··· SUPPLIED ENTRIES ···
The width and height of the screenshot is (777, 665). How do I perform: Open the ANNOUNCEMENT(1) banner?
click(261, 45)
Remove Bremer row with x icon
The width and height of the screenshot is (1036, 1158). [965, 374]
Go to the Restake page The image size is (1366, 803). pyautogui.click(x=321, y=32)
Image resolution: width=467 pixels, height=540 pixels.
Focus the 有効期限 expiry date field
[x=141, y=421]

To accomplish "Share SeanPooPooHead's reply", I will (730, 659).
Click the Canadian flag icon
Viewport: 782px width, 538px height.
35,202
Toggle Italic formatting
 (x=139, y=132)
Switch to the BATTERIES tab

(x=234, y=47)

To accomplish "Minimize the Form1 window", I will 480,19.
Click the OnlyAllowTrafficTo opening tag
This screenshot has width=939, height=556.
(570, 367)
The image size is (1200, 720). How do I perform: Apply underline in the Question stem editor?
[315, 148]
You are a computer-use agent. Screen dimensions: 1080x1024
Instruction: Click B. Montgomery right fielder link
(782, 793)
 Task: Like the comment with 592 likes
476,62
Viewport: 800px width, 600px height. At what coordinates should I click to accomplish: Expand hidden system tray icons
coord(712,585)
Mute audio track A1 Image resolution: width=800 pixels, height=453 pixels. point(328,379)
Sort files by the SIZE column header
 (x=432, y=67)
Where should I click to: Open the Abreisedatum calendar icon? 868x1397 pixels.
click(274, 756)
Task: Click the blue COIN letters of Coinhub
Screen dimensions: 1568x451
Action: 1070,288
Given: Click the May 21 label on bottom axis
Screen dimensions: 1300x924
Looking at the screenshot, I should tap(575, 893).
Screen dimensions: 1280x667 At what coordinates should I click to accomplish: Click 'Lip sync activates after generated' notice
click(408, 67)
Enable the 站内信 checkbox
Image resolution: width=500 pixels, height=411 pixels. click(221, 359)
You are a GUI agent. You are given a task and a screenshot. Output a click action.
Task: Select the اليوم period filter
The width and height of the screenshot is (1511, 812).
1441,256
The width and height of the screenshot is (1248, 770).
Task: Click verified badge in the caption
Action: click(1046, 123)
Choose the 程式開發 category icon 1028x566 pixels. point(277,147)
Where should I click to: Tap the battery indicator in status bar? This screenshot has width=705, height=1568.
···
TO DO
Each line of the data is to be written out again exactly.

OUTPUT
The width and height of the screenshot is (777, 665). How do I perform: Open the ANNOUNCEMENT(1) banner?
click(261, 45)
Remove Bremer row with x icon
The width and height of the screenshot is (1036, 1158). [965, 374]
Go to the Restake page The image size is (1366, 803). pyautogui.click(x=321, y=32)
Image resolution: width=467 pixels, height=540 pixels.
Focus the 有効期限 expiry date field
[x=141, y=421]

To accomplish "Share SeanPooPooHead's reply", I will (730, 659).
Click the Canadian flag icon
Viewport: 782px width, 538px height.
35,202
Toggle Italic formatting
 (x=139, y=132)
Switch to the BATTERIES tab

(x=234, y=47)

To accomplish "Minimize the Form1 window", I will 480,19.
Click the OnlyAllowTrafficTo opening tag
This screenshot has width=939, height=556.
(570, 367)
The image size is (1200, 720). How do I perform: Apply underline in the Question stem editor?
[315, 148]
You are a computer-use agent. Screen dimensions: 1080x1024
Instruction: Click B. Montgomery right fielder link
(782, 793)
 Task: Like the comment with 592 likes
476,62
Viewport: 800px width, 600px height. At what coordinates should I click to accomplish: Expand hidden system tray icons
coord(712,585)
Mute audio track A1 Image resolution: width=800 pixels, height=453 pixels. point(328,379)
Sort files by the SIZE column header
 (x=432, y=67)
Where should I click to: Open the Abreisedatum calendar icon? 868x1397 pixels.
click(274, 756)
Task: Click the blue COIN letters of Coinhub
Screen dimensions: 1568x451
Action: 1070,288
Given: Click the May 21 label on bottom axis
Screen dimensions: 1300x924
Looking at the screenshot, I should tap(575, 893).
Screen dimensions: 1280x667 At what coordinates should I click to accomplish: Click 'Lip sync activates after generated' notice
click(408, 67)
Enable the 站内信 checkbox
Image resolution: width=500 pixels, height=411 pixels. click(221, 359)
You are a GUI agent. You are given a task and a screenshot. Output a click action.
Task: Select the اليوم period filter
The width and height of the screenshot is (1511, 812).
1441,256
The width and height of the screenshot is (1248, 770).
Task: Click verified badge in the caption
Action: click(1046, 123)
Choose the 程式開發 category icon 1028x566 pixels. point(277,147)
Where should I click to: Tap the battery indicator in status bar? This screenshot has width=705, height=1568.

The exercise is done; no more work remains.